But there’s another narrative, and it tugs at all the cynical bits of my brain:
But contrary to popular belief, the 1920s witnessed virtually no sympathy for ending Prohibition. Neither citizens nor politicians concluded from the obvious failure of Prohibition that it should end.
As historian Norman Clark reports:
“Before 1930 few people called for outright repeal of the (18th) Amendment. No amendment had ever been repealed, and it was clear that few Americans were moved to political action yet by the partial successes or failures of the Eighteenth. … The repeal movement, which since the early 1920s had been a sullen and hopeless expression of minority discontent, astounded even its most dedicated supporters when it suddenly gained political momentum.”
What happened in 1930 that suddenly gave the repeal movement political muscle? The answer is the Great Depression and the ravages that it inflicted on federal income-tax revenues.
Prior to the creation in 1913 of the national income tax, about a third of Uncle Sam’s annual revenue came from liquor taxes. (The bulk of Uncle Sam’s revenues came from customs duties.) Not so after 1913. Especially after the income tax surprised politicians during World War I with its incredible ability to rake in tax revenue, the importance of liquor taxation fell precipitously.
Despite pleas throughout the 1920s by journalist H.L. Mencken and a tiny handful of other sensible people to end Prohibition, Congress gave no hint that it would repeal this folly. Prohibition appeared to be here to stay — until income-tax revenues nose-dived in the early 1930s.

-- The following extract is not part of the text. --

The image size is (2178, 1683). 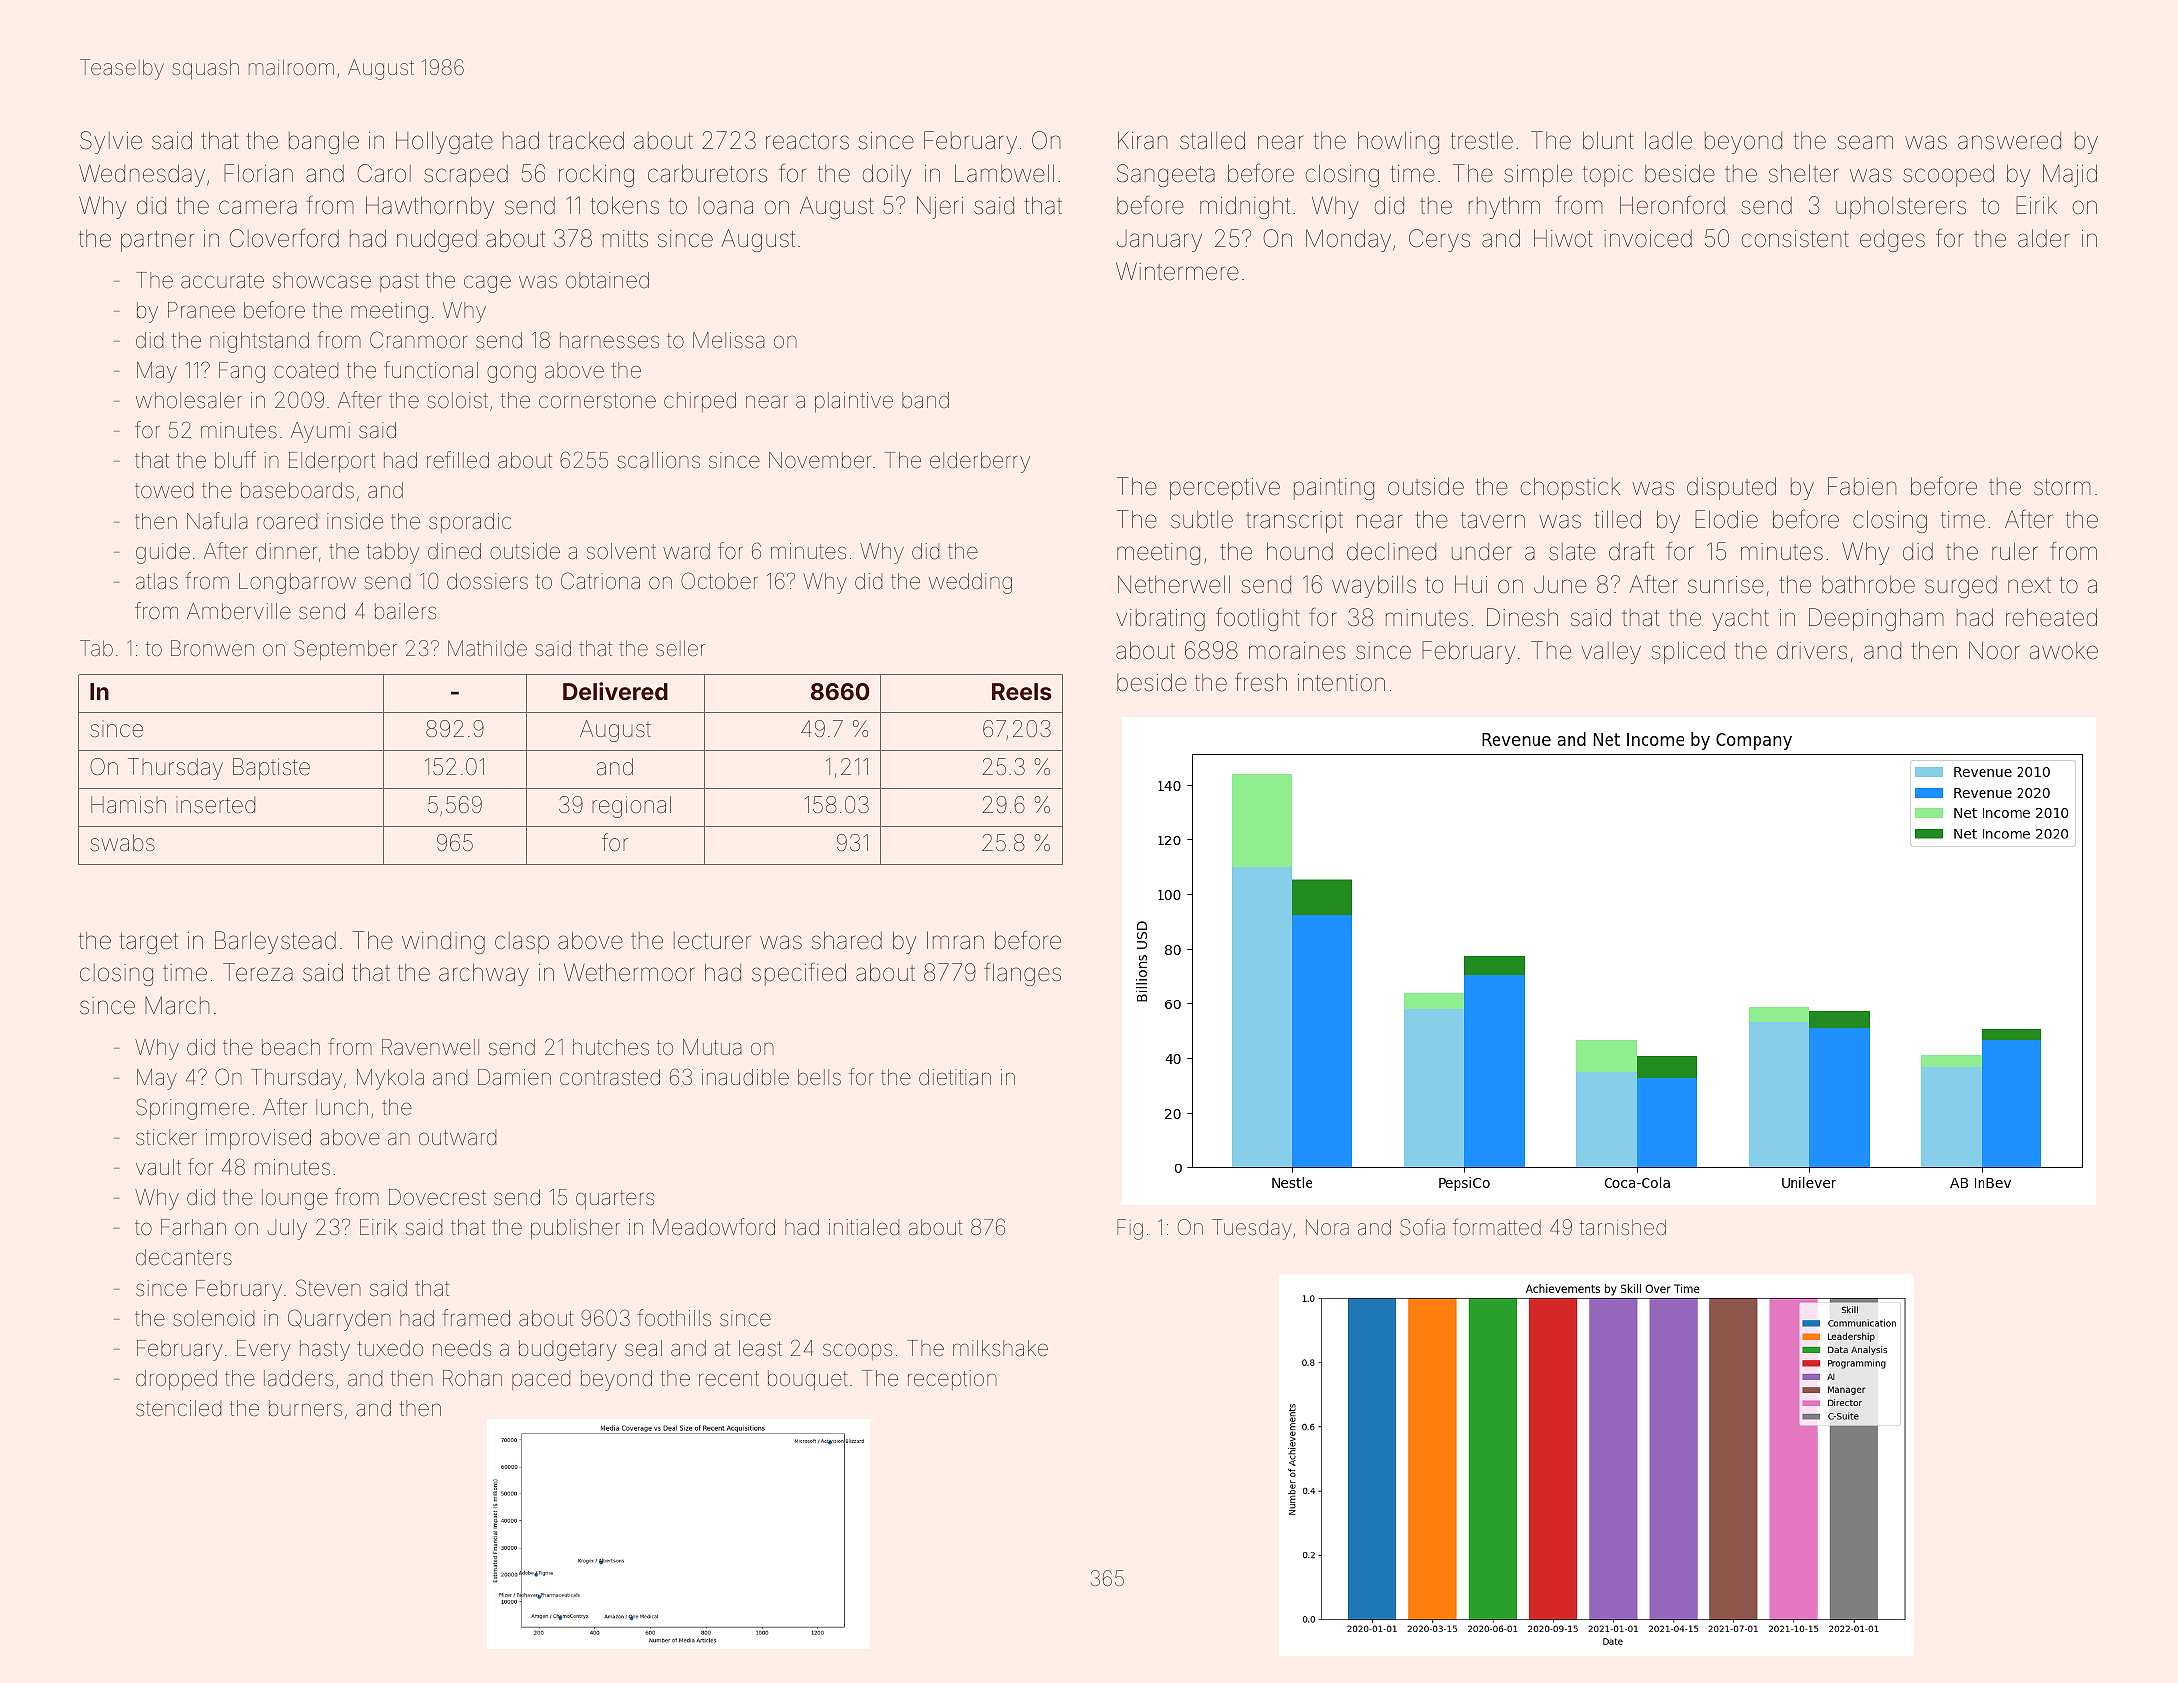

From 1930 to 1931, income-tax revenues fell by 15 percent.
In 1932 they fell another 37 percent; 1932 income-tax revenues were 46 percent lower than just two years earlier. And by 1933 they were fully 60 percent lower than in 1930.
With no end of the Depression in sight, Washington got anxious for a substitute source of revenue.

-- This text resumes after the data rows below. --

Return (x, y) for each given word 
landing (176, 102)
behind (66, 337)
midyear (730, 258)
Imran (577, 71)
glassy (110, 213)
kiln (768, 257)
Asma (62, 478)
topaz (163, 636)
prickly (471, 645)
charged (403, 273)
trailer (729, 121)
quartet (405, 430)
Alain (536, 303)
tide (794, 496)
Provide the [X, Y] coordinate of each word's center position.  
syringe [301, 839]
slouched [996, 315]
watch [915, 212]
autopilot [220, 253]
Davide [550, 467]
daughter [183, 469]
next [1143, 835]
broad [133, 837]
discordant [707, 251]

That source was liquor sales.
Jouett Shouse, president of the Association Against the Prohibition Amendment, was a powerful figure in the Democratic Party that had just nominated Franklin Roosevelt as its candidate for the White House. Shouse emphasized that ending Prohibition would boost government revenue.
The income tax created Prohibition, and falling income tax revenues due to the Great Depression ended it.
It’s a reminder that for the government, it’s all about money and control. The drug war currently gives them both. Sadly, the coming fiscal disaster in our entitlement spending might be the only way to end the war on drugs. The government needs the money, and with the War on Terror, they’ve already got a great excuse to continue the control.